J’aimerais maintenant traiter d'une question de procédure: pourquoi précipiter l’adoption de ce projet de loi? Je suis très préoccupée par le fait que l'on vienne d’invoquer l’attribution de temps pour un projet de loi dont nous n'avons débattu que pendant trois heures. C'est un projet de loi complexe. Il comporte de nombreuses pièces mobiles. Le gouvernement lui-même a changé d’avis sur des aspects cruciaux de ce projet de loi entre sa version de l’an dernier, qui était aussi le projet de loi C‑21, et sa version de cette année, qui est l’actuel projet de loi C‑21. Les libéraux ont eu la sagesse de changer d’avis sur la question du rachat volontaire par rapport au rachat obligatoire. Ils ont eu la sagesse de changer d’avis sur la question de la réglementation des armes à feu par les compétences autres que le gouvernement fédéral. Ce furent des choix judicieux, et ce projet de loi a changé dans ce sens.
Les projets de loi s’améliorent quand ils sont étudiés.

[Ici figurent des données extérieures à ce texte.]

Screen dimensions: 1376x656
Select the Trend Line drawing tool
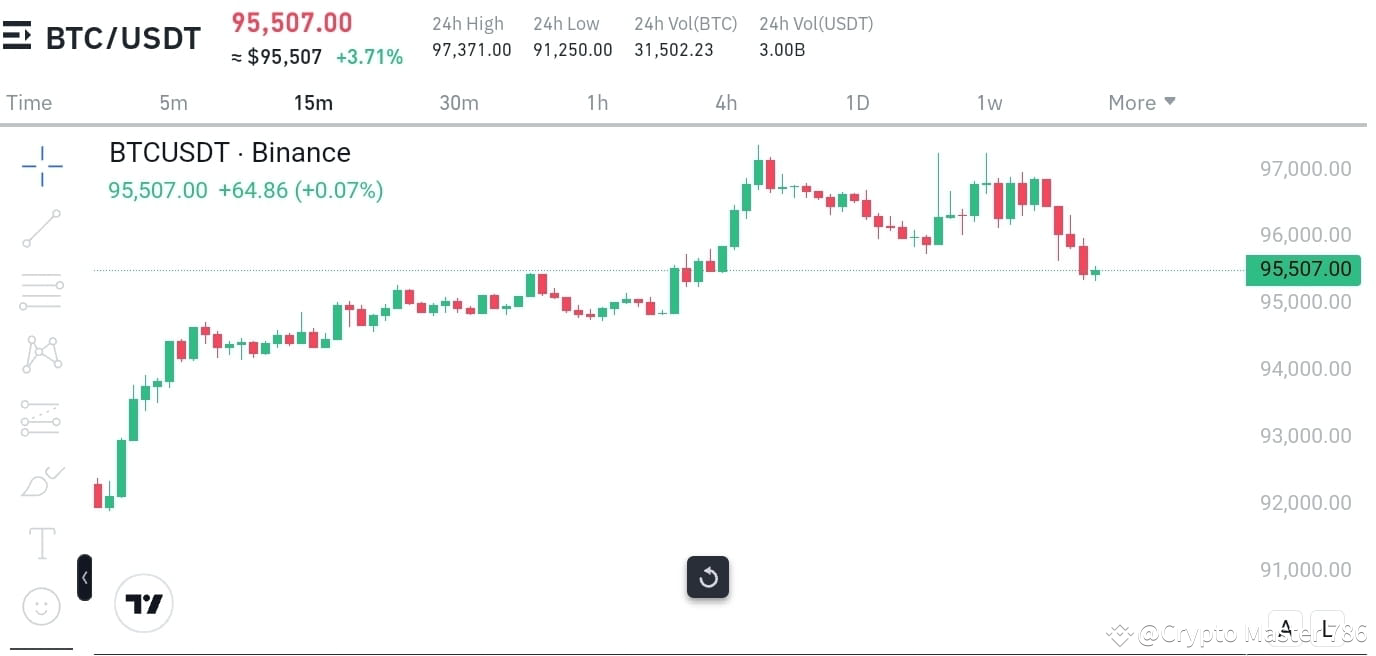(x=41, y=229)
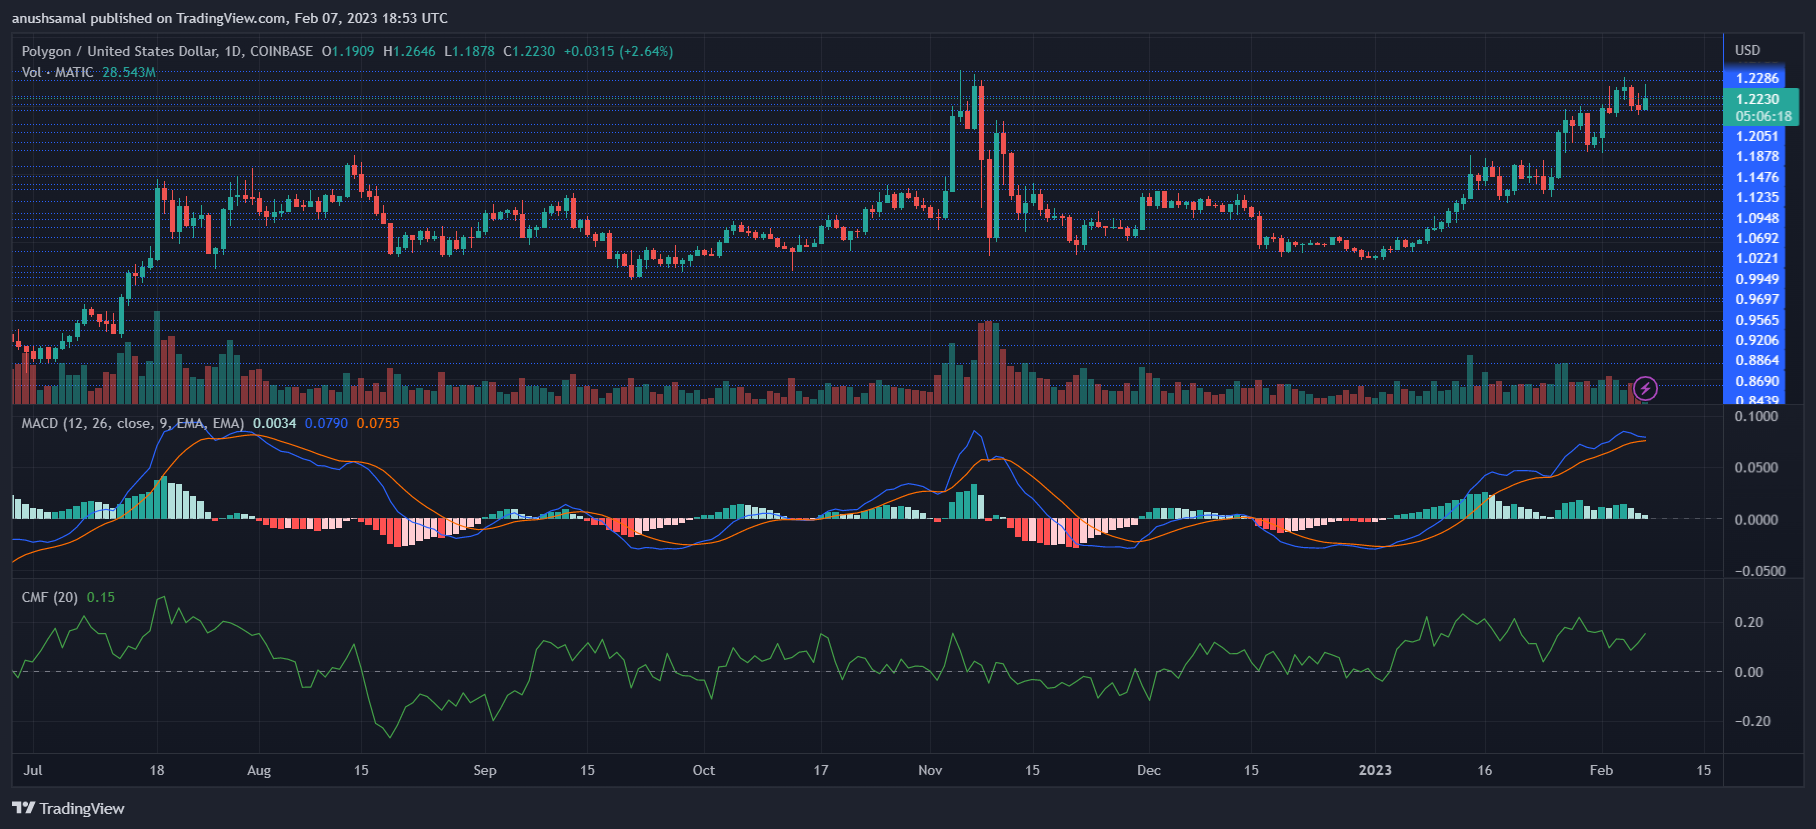Viewport: 1816px width, 829px height.
Task: Click the orange signal value 0.0755
Action: (x=378, y=423)
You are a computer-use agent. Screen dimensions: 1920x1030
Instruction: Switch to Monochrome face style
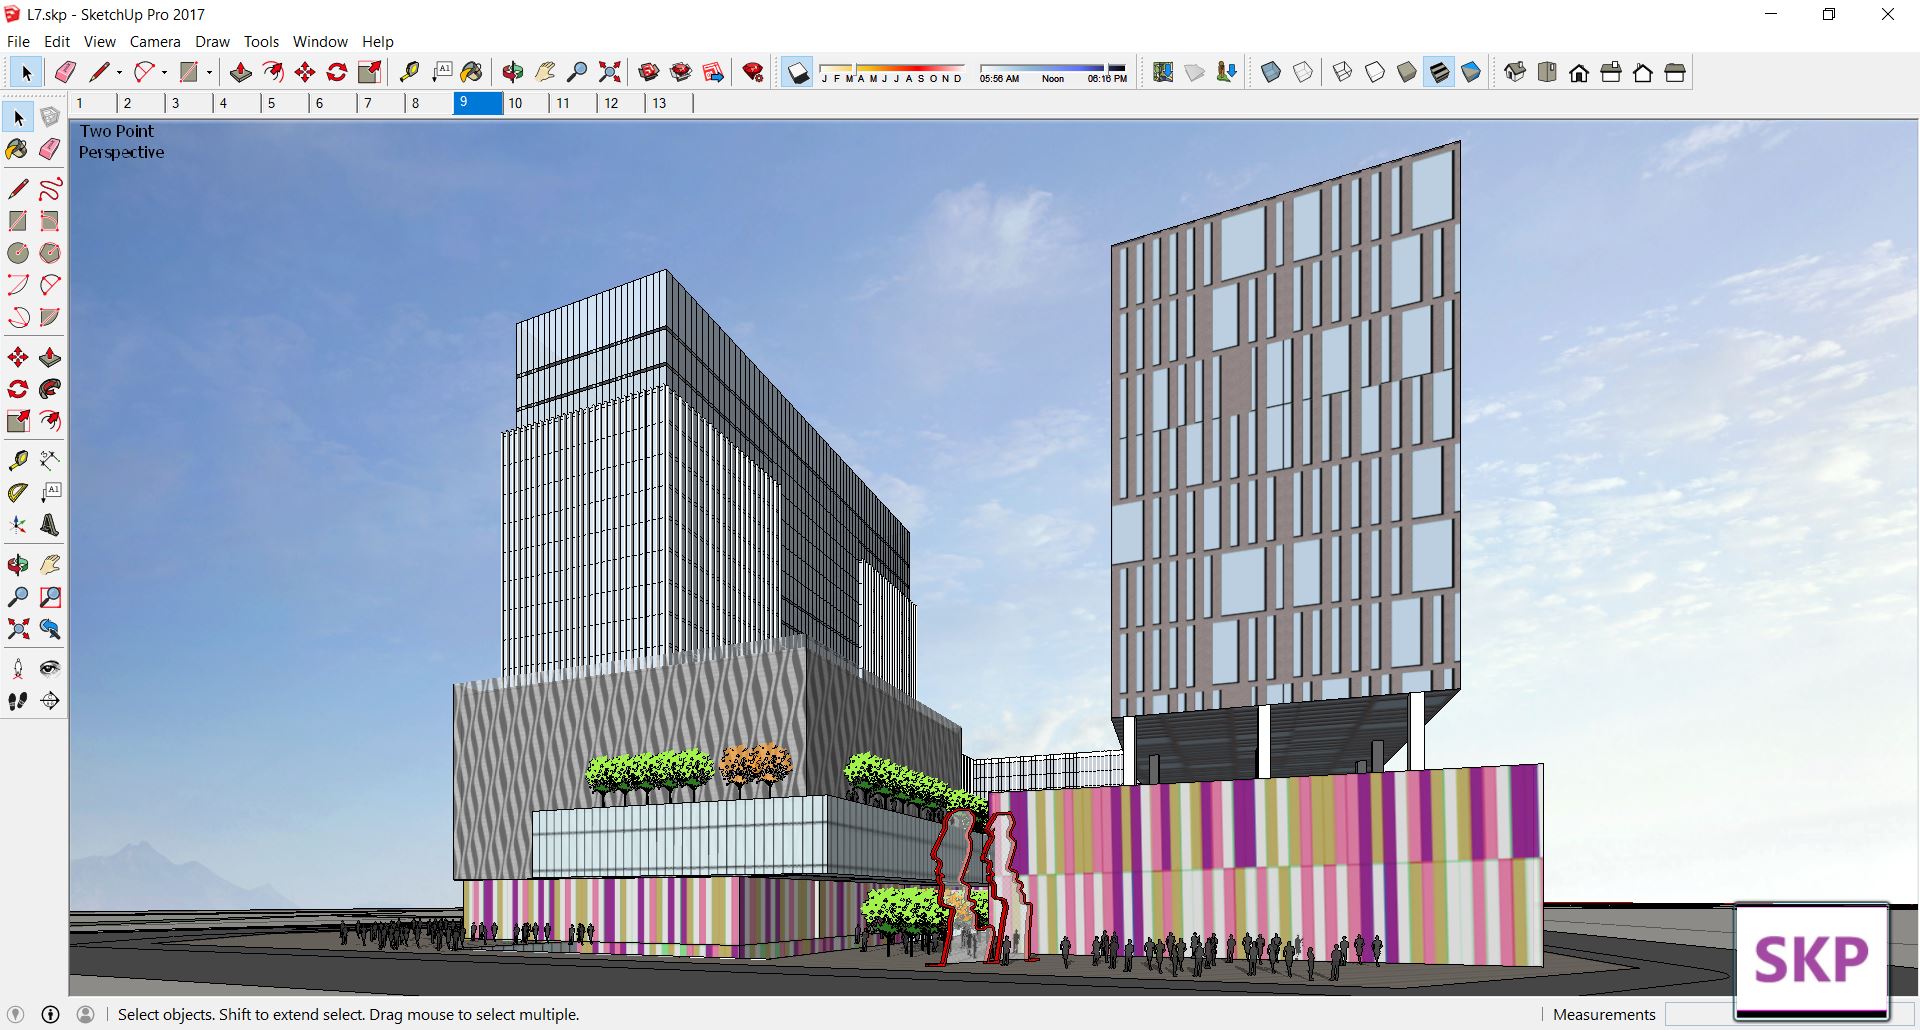tap(1471, 72)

Toute tentative de parvenir à un consensus améliorera un projet de loi. La décision du gouvernement selon laquelle les conservateurs se contenteraient de faire de l’obstruction systématique et de ralentir les travaux est une conclusion tout à fait justifiée, compte tenu de la conduite adoptée jusqu’à présent au cours de cette législature, mais cela n’excuse pas le fait de raccourcir la durée du débat, la durée de l’étude et la durée de la recherche d’un consensus — ce n'est pas impossible — dans cette enceinte.
J’aimerais parler de certaines des choses qui aideraient à atteindre le consensus. L’une d’entre elles consiste à respecter les règles, qui sont nos règles. Il n’est pas nécessaire de modifier le Règlement pour interdire le fait de lire un discours. Quel est le lien? Lorsqu'un whip ou un leader parlementaire sait qu’il peut rassembler tous les députés de son parti, comme de la chair à canon, et leur donner un texte à réciter en 10 minutes, il peut entraver les travaux de la Chambre à coup de discours.
Si le Règlement interdisait aux députés de lire un discours et qu'il fallait exprimer sa pensée en ses propres mots, il y aurait moins de députés qui prendraient la parole lors d'un débat sur un projet de loi.
Nous devons mettre de l'ordre là-dedans si nous voulons tenir un véritable débat, mais avec un plus petit nombre de députés, car un plus petit nombre de députés seraient en mesure de prendre la parole sans discours écrit.
Une autre chose que nous devons faire, c’est examiner combien de jours nous siégeons à la Chambre. Il y a toujours un vent de panique à ce moment-ci de l’année, comme si un désastre allait nous frapper si nous n’ajournons pas la Chambre à la date prévue. Nous pourrions siéger plus longtemps. Nous siégeons beaucoup moins longtemps que le Congrès américain, et même un peu moins que le Parlement britannique.
J’ai voté contre l’attribution de temps, car il s’agit d’un projet de loi complexe et nous devrions prendre le temps qu’il faut, nous respecter les uns les autres et présenter le meilleur projet de loi possible.